À 11h30, c’est à Miramar même que nous avons vu l’un de nos coups de cœur de cette première semaine cannoise : fin, ciselé, réaliste et puissant sur le deuil, J’ai perdu mon corps de Jérémy Clapin est d’une poésie et d’une originalité saisissantes. La main qui a perdu son corps nous mène sur les traces d’un jeune homme heurté par la vie, mais capable de mémoire et de résilience. Le délégué général de la Semaine de la critique a présenté le film avec infiniment de précision et de cœur et une standing ovation l’attend à chacune de ses projections. Nous avons rencontré Jérémy Clapin sur la plage de la Semaine de la critique avec les étudiants de l’Eicar (Vidéo ci-dessous). 
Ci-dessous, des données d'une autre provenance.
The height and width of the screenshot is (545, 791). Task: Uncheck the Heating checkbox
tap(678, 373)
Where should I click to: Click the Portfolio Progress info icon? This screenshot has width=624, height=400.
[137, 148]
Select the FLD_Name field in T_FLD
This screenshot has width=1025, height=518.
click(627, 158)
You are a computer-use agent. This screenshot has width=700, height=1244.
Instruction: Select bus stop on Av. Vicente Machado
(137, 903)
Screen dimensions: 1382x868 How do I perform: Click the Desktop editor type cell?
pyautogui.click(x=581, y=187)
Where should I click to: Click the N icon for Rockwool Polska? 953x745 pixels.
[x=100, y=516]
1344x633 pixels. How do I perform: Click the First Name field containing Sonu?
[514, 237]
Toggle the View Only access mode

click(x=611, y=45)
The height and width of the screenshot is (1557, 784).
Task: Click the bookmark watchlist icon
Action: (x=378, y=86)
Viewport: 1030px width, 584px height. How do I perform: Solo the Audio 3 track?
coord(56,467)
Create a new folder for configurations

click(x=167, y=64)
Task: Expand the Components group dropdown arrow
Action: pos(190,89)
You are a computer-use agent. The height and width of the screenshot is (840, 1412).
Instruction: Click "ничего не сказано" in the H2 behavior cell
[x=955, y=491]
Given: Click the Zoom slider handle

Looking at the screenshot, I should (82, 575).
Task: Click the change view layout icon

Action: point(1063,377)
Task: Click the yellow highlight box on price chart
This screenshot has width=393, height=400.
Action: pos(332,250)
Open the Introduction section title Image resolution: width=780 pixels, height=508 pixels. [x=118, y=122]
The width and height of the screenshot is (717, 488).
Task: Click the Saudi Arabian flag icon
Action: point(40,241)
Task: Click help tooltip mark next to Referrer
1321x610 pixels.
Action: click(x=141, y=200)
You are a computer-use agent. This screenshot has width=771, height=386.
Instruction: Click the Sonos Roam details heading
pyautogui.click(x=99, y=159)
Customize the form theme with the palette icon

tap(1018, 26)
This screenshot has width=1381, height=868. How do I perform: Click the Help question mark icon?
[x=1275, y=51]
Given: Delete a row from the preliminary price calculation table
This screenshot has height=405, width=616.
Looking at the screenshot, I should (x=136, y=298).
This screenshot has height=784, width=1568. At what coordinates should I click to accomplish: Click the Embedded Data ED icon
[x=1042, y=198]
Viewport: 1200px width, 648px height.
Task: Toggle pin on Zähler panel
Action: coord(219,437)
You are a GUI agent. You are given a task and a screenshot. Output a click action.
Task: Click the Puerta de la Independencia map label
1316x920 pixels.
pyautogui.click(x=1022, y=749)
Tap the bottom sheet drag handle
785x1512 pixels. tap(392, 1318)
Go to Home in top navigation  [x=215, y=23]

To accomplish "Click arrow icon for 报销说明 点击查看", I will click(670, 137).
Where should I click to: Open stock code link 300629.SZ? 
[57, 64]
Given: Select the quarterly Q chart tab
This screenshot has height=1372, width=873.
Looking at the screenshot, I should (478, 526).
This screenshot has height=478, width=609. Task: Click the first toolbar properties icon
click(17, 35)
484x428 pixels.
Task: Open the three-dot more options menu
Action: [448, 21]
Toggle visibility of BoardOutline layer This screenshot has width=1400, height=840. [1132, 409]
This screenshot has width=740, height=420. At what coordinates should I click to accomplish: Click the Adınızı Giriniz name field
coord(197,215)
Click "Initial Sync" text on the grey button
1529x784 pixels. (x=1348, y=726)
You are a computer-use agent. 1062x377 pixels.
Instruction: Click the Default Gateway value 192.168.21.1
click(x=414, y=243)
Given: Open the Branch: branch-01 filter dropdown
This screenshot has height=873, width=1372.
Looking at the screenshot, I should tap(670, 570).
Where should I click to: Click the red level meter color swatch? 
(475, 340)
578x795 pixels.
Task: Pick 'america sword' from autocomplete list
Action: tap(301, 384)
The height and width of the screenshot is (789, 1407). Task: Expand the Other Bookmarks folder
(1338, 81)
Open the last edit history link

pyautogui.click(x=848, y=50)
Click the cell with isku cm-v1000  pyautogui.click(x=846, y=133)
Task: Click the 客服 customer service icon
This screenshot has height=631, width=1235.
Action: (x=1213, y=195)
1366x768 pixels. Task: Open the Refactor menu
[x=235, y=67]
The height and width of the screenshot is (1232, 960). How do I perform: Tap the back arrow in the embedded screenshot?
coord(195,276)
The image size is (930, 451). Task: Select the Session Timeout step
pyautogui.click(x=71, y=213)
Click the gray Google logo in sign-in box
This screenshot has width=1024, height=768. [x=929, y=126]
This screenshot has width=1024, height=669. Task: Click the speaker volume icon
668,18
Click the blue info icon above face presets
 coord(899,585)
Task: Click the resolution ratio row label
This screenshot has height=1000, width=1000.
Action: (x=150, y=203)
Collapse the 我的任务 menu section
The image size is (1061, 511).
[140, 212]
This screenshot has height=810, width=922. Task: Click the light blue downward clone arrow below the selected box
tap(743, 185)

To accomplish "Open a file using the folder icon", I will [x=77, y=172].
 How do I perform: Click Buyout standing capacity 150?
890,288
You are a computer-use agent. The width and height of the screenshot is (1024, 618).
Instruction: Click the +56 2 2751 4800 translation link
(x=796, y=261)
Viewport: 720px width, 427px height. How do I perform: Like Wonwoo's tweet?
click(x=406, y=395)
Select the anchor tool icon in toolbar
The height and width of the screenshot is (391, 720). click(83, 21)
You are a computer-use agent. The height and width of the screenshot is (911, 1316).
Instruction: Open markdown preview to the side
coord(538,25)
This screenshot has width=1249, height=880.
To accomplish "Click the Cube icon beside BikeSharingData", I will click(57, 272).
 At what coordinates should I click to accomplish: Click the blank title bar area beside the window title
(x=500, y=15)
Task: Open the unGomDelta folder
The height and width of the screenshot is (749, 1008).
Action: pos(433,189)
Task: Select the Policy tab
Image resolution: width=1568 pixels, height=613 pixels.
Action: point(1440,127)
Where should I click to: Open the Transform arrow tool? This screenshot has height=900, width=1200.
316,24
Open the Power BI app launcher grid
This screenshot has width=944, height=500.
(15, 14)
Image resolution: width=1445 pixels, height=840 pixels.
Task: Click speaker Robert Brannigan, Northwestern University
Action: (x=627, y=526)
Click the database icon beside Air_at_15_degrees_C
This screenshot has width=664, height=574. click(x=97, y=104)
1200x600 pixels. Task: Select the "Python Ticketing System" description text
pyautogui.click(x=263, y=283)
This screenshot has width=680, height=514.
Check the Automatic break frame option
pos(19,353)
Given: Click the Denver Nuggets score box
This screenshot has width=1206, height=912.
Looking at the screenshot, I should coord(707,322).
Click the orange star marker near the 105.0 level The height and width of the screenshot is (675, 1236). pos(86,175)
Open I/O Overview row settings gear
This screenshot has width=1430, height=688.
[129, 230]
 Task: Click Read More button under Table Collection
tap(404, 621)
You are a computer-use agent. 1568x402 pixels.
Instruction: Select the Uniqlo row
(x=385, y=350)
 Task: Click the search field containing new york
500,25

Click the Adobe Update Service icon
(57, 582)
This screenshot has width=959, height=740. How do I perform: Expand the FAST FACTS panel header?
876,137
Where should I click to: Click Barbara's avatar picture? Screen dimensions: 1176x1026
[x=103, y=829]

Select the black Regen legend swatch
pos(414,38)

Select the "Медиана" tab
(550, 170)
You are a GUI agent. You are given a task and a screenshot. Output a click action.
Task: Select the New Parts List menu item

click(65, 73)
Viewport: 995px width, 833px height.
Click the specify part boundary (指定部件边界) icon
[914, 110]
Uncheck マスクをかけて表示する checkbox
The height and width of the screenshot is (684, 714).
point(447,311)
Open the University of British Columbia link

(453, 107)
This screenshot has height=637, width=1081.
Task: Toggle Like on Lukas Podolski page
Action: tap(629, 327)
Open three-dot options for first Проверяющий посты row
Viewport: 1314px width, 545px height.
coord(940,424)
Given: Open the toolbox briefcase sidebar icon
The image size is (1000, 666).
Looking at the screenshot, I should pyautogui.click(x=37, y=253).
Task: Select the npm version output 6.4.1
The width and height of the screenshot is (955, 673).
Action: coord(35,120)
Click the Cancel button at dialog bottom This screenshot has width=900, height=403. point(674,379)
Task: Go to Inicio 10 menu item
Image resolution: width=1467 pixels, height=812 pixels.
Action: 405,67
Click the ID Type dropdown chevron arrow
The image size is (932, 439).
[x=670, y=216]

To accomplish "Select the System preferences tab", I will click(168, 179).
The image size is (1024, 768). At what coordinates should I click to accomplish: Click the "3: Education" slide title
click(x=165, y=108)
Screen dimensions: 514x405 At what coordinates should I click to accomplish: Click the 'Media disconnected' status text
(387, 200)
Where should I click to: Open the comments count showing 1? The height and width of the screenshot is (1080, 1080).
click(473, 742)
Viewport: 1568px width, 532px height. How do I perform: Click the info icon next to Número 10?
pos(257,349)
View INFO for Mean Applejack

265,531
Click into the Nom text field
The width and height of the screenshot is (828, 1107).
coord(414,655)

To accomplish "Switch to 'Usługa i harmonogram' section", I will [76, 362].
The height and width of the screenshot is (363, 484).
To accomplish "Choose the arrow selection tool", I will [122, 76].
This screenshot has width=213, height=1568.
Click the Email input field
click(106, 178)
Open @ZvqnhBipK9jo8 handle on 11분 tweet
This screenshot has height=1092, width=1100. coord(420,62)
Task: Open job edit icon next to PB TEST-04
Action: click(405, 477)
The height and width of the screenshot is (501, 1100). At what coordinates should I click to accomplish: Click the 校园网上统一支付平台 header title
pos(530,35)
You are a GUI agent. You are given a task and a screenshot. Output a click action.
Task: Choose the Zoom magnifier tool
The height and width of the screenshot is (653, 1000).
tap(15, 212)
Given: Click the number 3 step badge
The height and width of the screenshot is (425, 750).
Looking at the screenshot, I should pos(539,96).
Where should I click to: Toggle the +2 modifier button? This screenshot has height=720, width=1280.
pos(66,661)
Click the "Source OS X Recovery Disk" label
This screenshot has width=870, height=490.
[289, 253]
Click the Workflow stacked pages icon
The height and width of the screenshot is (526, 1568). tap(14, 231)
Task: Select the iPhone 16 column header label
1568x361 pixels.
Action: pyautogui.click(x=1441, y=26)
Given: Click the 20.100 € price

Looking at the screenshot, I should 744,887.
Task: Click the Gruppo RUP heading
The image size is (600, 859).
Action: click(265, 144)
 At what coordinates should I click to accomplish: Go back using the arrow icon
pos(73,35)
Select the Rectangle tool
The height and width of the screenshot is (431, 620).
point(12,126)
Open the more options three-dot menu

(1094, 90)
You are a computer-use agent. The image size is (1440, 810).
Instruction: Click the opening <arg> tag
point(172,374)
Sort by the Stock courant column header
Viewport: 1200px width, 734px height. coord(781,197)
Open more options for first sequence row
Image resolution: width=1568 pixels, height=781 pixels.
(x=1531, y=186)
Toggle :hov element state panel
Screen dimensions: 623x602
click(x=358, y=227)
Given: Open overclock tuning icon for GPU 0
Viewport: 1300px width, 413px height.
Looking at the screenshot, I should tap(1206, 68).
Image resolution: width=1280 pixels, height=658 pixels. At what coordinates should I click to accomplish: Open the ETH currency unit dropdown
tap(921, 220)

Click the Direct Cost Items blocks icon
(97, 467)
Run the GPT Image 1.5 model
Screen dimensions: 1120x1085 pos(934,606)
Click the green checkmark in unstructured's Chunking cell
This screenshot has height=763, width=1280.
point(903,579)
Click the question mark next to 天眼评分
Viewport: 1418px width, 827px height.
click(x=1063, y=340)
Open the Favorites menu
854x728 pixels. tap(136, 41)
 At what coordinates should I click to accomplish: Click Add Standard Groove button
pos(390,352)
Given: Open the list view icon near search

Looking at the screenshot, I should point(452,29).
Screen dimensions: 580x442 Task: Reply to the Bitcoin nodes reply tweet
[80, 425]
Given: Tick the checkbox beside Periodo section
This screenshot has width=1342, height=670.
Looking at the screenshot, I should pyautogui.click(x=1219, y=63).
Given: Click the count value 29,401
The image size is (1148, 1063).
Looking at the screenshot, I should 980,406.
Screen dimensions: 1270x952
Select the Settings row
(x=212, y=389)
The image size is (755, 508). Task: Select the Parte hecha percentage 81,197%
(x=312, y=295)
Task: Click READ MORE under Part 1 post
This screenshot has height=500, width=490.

11h45, petit moment de nausée devant la cascade d’hémoglobine qui ne cesse de couler dans le film First love du Japonais Takashi Miike. Fidèle à lui-même, il met en scène un règlement de compte entre deux bandes mafieuses, au milieu duquel vont se retrouver coincés deux innocents. Les têtes sont coupées, écrasées, les corps démembrés. Dans la salle, certains hurlent de rire et d’autres souffrent en silence.

Retour aux très gros moyens, ensuite, à 14h, avec la découverte enfin de Rocketman, film biographique sur Elton John. Pas assez fouillé ou original sur le fond, il peut compter sur une forme travaillée, très feel good, avec numéros dansés, costumes extravagants, musique pop à fond les manettes… Pas un grand film mais un bon divertissement, avec Taron Egerton (la star de la saga Kingsman) dans une bonne performance.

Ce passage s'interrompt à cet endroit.